Use `init_ok`, `init_error`, and `fallback_used` together to distinguish hard
failure from successful-but-degraded execution.

```python
result = wrapper.explain_factual(X_new, reject_policy=RejectPolicy.FLAG)
meta = result.metadata or {}

if meta.get("init_error"):
    logging.error("Reject learner initialization failed")
    # Fall back to non-reject behavior or raise an error
    raise RuntimeError("Cannot proceed without reject learner")

if meta.get("fallback_used"):
    logging.warning("Reject fallback path used: %s", meta.get("degraded_mode", ()))
```

Contract-level fallback/coercion paths emit `RejectContractWarning`
(a `UserWarning` subclass), so existing `pytest.warns(UserWarning, ...)`
assertions remain valid.

### Reading per-instance breakdowns

When a reject policy is active you can inspect the masks and sizes directly:

```python
res = wrapper.predict(X_new, reject_policy=RejectPolicy.FLAG)
meta = res.metadata or {}
ambiguity = meta.get("ambiguity_mask")  # boolean array
novelty = meta.get("novelty_mask")  # boolean array
set_sizes = meta.get("prediction_set_size")  # integer array
eps = meta.get("epsilon")  # scalar float

# Example: indices that are ambiguous but not uncertain
ambiguous_only = np.where(ambiguity & ~novelty)[0]
print("Ambiguous-only indices:", ambiguous_only)
```

### Handling Empty Subsets

When using `ONLY_REJECTED` or `ONLY_ACCEPTED`, the explanation collection may
be empty if the relevant subset is empty:

```python
result = wrapper.explain_factual(X_new, reject_policy=RejectPolicy.ONLY_REJECTED)

if len(result.explanations) == 0:
    # No rejected instances to explain
    print("All predictions are confident - nothing to review")
else:
    # Process rejected instance explanations
    pass
```

### Confidence Level Selection

The reject rate depends on the confidence level used during calibration.
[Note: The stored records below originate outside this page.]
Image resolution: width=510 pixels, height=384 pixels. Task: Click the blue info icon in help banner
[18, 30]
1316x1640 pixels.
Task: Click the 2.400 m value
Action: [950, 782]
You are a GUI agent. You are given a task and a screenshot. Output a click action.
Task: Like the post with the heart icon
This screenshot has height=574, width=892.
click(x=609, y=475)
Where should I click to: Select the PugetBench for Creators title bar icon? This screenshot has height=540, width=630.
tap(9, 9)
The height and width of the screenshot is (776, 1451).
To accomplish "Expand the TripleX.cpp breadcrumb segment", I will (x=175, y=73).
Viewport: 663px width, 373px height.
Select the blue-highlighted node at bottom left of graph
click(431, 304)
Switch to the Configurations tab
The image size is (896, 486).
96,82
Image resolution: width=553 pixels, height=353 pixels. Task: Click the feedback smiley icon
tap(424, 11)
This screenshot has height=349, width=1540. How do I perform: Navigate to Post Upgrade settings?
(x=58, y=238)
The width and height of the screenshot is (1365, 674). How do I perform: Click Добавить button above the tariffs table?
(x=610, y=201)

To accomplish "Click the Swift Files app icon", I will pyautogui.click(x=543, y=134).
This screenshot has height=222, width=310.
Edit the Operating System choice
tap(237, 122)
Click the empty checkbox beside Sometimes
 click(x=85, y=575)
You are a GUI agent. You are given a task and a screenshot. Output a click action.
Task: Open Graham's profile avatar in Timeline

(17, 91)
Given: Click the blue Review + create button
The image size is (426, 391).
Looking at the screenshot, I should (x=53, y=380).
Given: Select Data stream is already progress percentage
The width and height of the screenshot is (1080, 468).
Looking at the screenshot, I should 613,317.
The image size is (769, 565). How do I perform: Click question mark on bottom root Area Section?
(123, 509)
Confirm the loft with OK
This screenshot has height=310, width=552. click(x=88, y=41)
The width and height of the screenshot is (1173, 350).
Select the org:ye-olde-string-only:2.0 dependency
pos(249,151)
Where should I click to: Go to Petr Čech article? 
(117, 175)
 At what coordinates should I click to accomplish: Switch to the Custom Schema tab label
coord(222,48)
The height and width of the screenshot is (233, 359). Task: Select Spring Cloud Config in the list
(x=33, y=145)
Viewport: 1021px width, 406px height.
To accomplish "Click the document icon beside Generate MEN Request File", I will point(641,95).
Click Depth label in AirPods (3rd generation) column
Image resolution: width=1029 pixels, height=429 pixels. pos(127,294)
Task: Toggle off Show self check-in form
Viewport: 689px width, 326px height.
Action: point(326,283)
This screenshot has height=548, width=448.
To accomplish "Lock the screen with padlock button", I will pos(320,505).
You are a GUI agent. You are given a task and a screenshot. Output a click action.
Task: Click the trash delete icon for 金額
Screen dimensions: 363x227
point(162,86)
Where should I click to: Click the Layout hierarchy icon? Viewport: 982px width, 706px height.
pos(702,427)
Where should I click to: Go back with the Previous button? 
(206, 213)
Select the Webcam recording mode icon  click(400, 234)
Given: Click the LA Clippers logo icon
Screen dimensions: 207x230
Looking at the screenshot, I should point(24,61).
Higher
confidence levels result in more rejections:

| Confidence | Typical Reject Rate | Use When |
|------------|---------------------|----------|
| 0.90 | Lower | Acceptable to have some errors |
| 0.95 | Medium | Balanced tradeoff (default) |
| 0.99 | Higher | Strict accuracy requirements |

See `evaluation/reject_policy_ablation.py` for empirical comparisons of different
confidence levels on standard datasets.